Not half an hour later the doctor came to me and composed a draught, which, when I had taken it, caused a heavy sleep. What had been said to him I do not know. All I know is that from that moment on Mrs. Poole came to me twice a day, at morning and evening, and gave me medicine. I would gaze into that impassive face, take the potion from her long, cold hands, always with the sensation that she was giving me something damaging. Yet I had no choice; I could not assume the responsibility of defying the doctor’s orders, when the consequence might have been to lose the child I so dearly longed for. This medicine made me sleep away my nights and days. And so another ten days passed until at last I received permission from the doctor to cease the drugs, and his reassurance, ‘You and the child are out of danger now, Mrs. Rochester. But you must be careful in future not to indulge in any excessive physical or mental exertion. I have told this to Mr. Rochester. There will be henceforth some danger both to you and the child – all will be well, though, if you are most careful.’

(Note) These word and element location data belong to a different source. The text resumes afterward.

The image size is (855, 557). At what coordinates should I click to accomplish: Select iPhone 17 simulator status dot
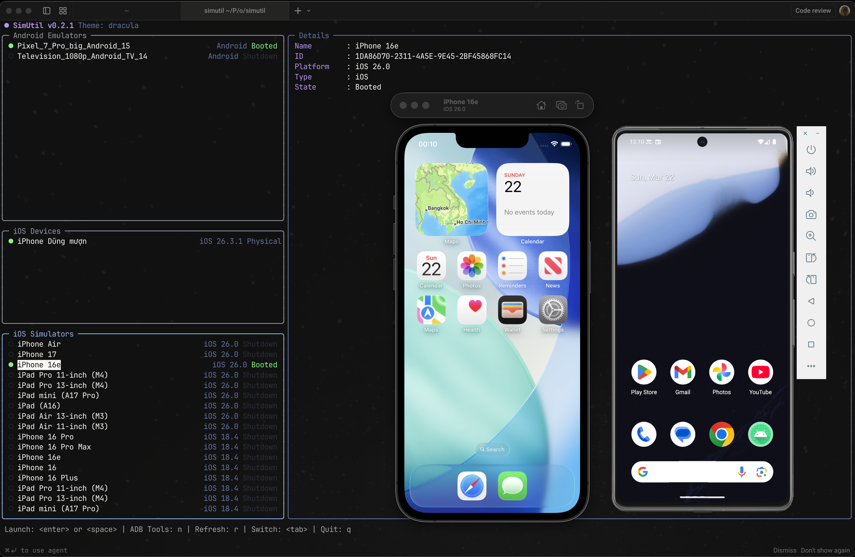point(11,354)
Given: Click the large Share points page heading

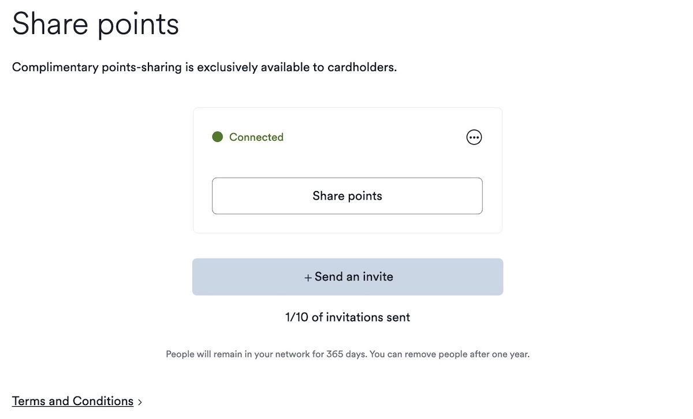Looking at the screenshot, I should pos(95,24).
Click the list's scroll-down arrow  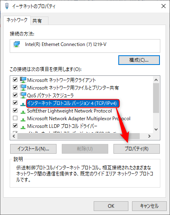[x=156, y=129]
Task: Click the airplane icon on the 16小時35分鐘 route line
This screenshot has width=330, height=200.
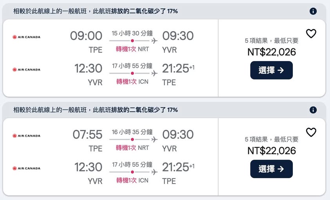Action: pyautogui.click(x=154, y=139)
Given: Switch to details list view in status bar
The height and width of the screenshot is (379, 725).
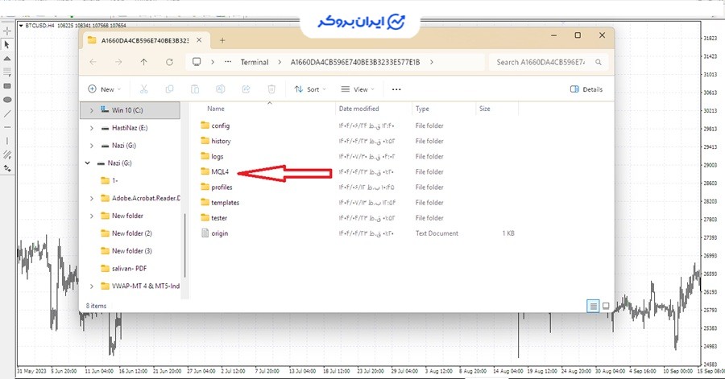Looking at the screenshot, I should click(593, 306).
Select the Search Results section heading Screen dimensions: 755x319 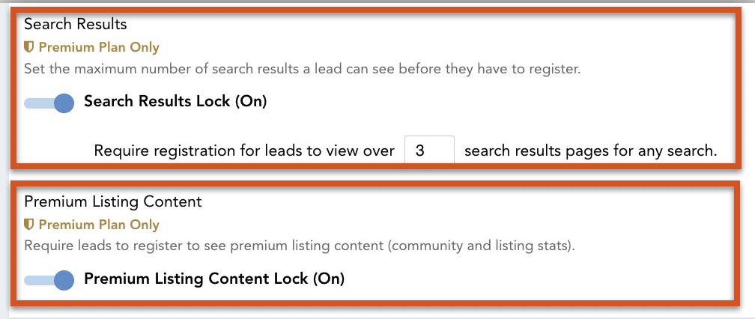pos(76,24)
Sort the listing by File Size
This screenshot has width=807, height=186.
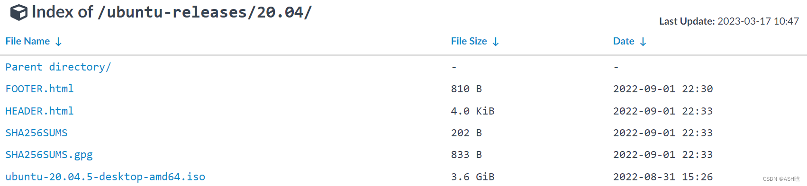click(469, 41)
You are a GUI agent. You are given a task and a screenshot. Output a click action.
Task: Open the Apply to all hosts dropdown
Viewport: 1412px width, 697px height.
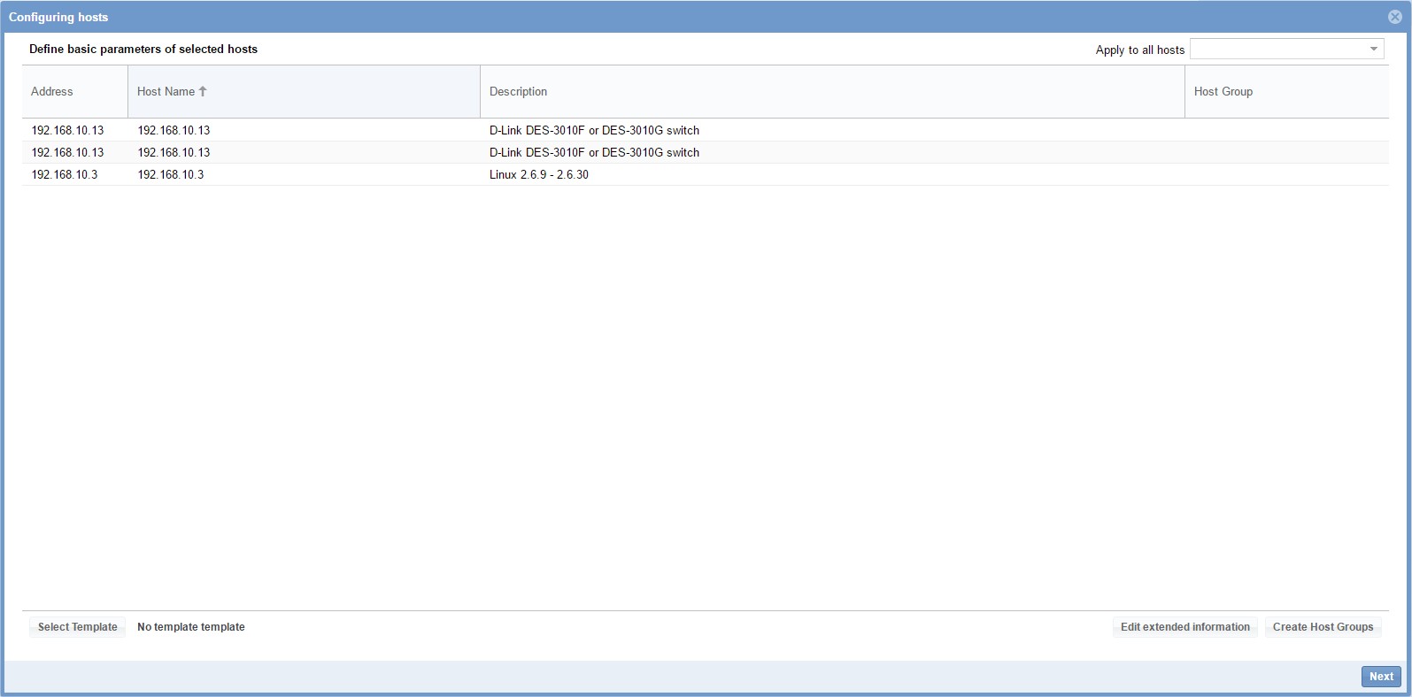[1373, 50]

‘And that I shall be,’ I assured him fervently. After giving me his further instructions, he pressed my hand and was gone.
However, during the ensuing days it became plain what a heavy burden the doctor’s orders imposed on me. Edward continued to sleep in another room, as he had since the commencement of my illness. This parting – for we had not spent a night apart since our marriage – had afflicted me during my illness, and now became harder to bear. Yet there was no help for it. We must stay apart. A further grief was that my weakness precluded any domestic activities but the least taxing.

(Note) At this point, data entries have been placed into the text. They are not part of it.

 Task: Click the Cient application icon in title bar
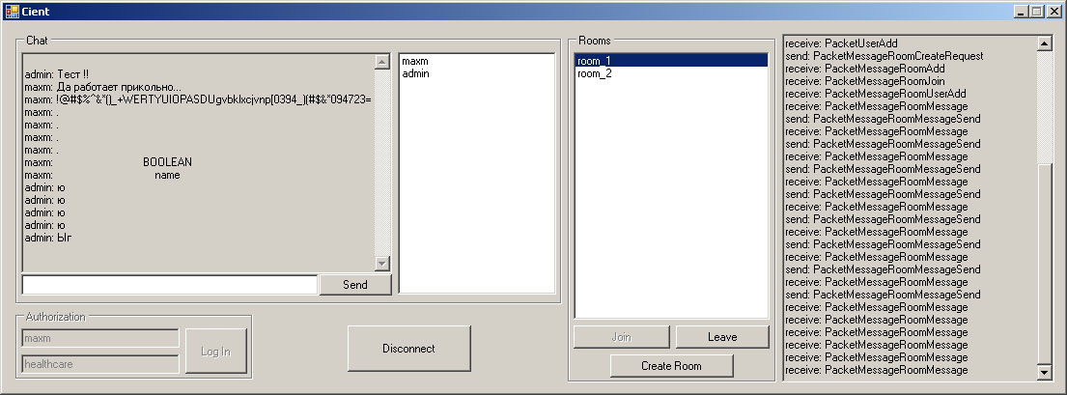point(12,11)
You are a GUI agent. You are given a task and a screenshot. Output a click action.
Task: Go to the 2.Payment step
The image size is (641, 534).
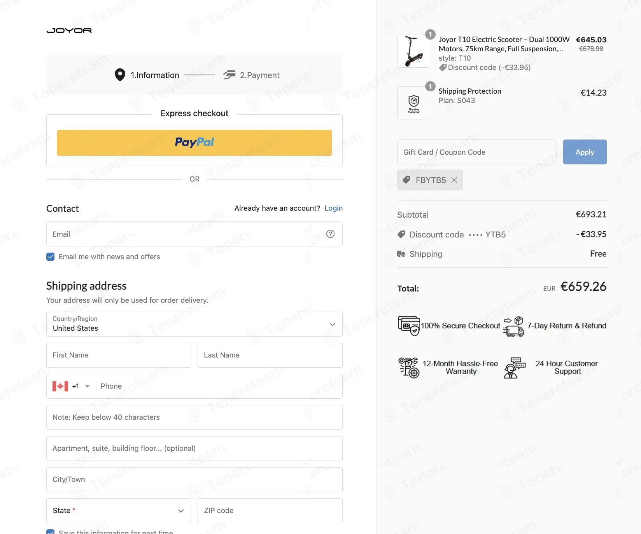coord(252,75)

Edward came to me one evening and said, with an air of satisfaction, ‘Well, my dearest, I am assured that all is in order for the move.’
I had almost forgotten the move to Thornfield. ‘Could we not delay it a little, perhaps until after Christmas?’ I appealed.
‘It will be better to manage the thing now, while the weather is fine and the days still fairly light,’ he declared. ‘A move in winter can be gruelling, even for one in perfect health which, alas, you are not. Even now we are making efforts to warm and air the house for you before we take up residence. Mrs. Poole has ordered the main fires to be lit and kept lit from now on. Rest assured, my dearest, nothing – nothing – will trouble you about the move. Al
l will be done. You will need only to appear when the move is over, and become mistress of the house.’
This was not what I wanted. Yet how could I explain my need to be in charge of our translation to Thornfield, to order all the arrangements myself, to understand all the workings of the house from its inception? How could I explain this to Edward? What man could understand it? Be reasonable, Jane, thought I, or if you cannot be reasonable, seem so. And I answered, ‘I hope this incapacity of mine at such a time is not too burdensome for you, Edward.’
‘My dear,’ he said, ‘nothing is too much trouble. Your health and that of our coming child are my only concern.’ He added, ‘There’s nothing at all to concern you – Mrs. Poole has the whole thing in hand.’
And so my sadness at leaving Ferndean, and my dear servants John and Mary, was increased by the knowledge that the move was to be presided over by that hard, cold woman, associated in my mind with all that was foul and gloomy, that woman who, I was sure, hated me. It was she who was to pack my belongings, even my most precious things, she who would ordain where they were to be placed.
Next day a letter came from Mrs. Fairfax. She told me she had received Edward’s message to her, written during my illness, telling her that my invitation to return to Thornfield as housekeeper was revoked as he had recently come upon Mrs. Poole in very poor circumstances and had offered her the appointment. He had concluded by inviting Mrs. Fairfax most cordially to visit Thornfield at the earliest opportunity, as a guest. My dear Mrs. Fairfax ended her letter by saying she had been most concerned to hear of my illness and added, in a guarded manner, that she had every respect for Mrs. Poole and she dearly hoped I would be happy with my new housekeeper.